Mas as coisas não poderiam ficar piores. A vida matou alguns dos belos

momentos de minha saudosa infância. As recordações restantes são tão poucas e tão

enegrecidas que se torna complicado analisá-las. Porém, fique tranquilo, pois as que

restaram sempre me remetem a você e a toda beleza que minha imaginação me

proporcionou – visto que, com a sua inegável ausência, restou-me apenas minhas ideias

e meus sonhos como substância vital e necessária para te materializar. Só assim, querido

Peter, saciei a minha necessidade de aventuras. Só assim, aquela garotinha quase sem

amigos sanou sua solidão.

Eu sei, meu amado, as irredutíveis perguntas que estão passando por sua

cabecinha eternamente juvenil. Consigo premeditar cada palavrinha que se une nesses

questionamentos injustos que tem a me fazer: por quê? Oh, Peter, são tantos porquês...

Por que lhe remeto esta carta, por que matei meus doces sonhos infantis, por que

cresci...? Infelizmente, não deu para fazer o mesmo que você fez.
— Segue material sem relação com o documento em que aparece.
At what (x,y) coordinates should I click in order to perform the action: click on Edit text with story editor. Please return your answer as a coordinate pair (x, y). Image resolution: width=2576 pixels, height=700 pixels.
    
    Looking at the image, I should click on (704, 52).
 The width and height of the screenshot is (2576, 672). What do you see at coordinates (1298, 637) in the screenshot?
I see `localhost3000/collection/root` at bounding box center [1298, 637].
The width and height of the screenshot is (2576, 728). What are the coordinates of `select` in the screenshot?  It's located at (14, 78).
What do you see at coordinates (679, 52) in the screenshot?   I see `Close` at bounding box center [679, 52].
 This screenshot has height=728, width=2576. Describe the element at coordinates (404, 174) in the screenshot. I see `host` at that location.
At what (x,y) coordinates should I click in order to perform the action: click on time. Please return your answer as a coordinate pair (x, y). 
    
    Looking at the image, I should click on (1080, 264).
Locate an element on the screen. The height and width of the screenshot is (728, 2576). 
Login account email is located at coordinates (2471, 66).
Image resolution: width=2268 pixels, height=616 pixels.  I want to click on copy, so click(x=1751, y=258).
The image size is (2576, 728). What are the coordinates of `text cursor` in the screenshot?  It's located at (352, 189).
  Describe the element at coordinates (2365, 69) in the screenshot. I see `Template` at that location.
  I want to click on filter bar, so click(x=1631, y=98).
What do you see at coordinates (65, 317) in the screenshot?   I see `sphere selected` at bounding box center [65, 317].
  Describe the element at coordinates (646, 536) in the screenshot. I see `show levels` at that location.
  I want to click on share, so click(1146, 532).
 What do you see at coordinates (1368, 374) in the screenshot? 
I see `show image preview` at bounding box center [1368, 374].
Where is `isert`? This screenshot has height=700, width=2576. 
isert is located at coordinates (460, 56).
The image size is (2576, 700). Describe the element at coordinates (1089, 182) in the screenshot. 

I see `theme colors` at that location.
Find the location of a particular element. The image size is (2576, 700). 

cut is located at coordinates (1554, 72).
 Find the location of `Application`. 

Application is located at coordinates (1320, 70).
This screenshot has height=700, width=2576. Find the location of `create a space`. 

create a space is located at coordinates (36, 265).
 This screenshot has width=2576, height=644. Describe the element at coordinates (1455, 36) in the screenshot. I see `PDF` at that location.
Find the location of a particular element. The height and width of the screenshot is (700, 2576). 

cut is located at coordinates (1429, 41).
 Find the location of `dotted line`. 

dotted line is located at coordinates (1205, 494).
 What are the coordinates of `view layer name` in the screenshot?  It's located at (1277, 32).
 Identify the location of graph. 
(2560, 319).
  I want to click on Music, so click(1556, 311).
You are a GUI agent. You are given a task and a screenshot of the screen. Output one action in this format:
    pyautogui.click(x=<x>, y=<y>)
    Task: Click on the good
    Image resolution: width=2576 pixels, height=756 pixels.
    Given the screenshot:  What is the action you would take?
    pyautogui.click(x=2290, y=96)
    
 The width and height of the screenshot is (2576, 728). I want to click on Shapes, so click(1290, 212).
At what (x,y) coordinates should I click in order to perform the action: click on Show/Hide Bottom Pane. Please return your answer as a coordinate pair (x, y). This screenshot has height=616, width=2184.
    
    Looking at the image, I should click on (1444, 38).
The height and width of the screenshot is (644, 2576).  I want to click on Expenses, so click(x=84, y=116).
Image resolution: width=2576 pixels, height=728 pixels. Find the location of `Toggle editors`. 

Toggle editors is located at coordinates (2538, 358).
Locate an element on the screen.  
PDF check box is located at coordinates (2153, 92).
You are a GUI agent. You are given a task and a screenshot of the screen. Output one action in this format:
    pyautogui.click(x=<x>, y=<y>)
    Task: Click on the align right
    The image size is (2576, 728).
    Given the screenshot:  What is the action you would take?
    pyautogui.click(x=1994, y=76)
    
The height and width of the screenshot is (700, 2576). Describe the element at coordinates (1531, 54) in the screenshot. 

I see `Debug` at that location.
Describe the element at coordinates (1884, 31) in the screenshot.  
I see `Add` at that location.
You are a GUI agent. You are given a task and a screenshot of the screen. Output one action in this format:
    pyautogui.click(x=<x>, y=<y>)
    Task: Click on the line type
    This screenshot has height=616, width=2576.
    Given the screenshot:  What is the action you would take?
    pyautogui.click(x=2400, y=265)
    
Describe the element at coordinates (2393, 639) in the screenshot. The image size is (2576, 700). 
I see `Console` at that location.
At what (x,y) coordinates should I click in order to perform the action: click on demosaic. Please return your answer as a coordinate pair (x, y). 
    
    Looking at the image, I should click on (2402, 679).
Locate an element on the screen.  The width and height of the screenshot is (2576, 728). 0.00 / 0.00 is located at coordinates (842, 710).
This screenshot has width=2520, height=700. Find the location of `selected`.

Não tive a capacidade

de parar o meu relógio, não consegui estacionar minha vida na minha infância. E esse

cotidiano cruel de “adulto” acabou por me fazer esquecer os desejos de outrora. Os

acontecimentos diários me fizeram velar os tempos dourados de criança. Não há nada

pior do que crescer, Peter. Tampouco ser desiludida, trocada, traída, enganada... É, é...

Vida de adulto não é fácil. É tão dura e triste que, às vezes, tento superar os obstáculos

que me separam das minhas memórias longínquas – as mesmas em que você descansa,

adormecido, esquecido de suas lutas fatais contra o temível Capitão Gancho. E são essas

visitas, Peter, que me fazem escrever cartas como essa.

Ah... Já sei o que sua mente confusa quer saber dessa vez... O que é isso que eu

sinto? É bem simples, meu bom rapaz: saudades. Saudades de um tempo que nunca

voltará.

Querido, sinto que devo encerrar este escrito aqui. As obrigações de uma adulta

me chamam. Mas, não se preocupe. Se essas poucas palavras o comoveram e o

incitaram a finalmente me procurar, fique tranquilo: as janelas do meu quarto continuam

abertas.

Com amor,

Da garota que nunca quis crescer, mas precisou.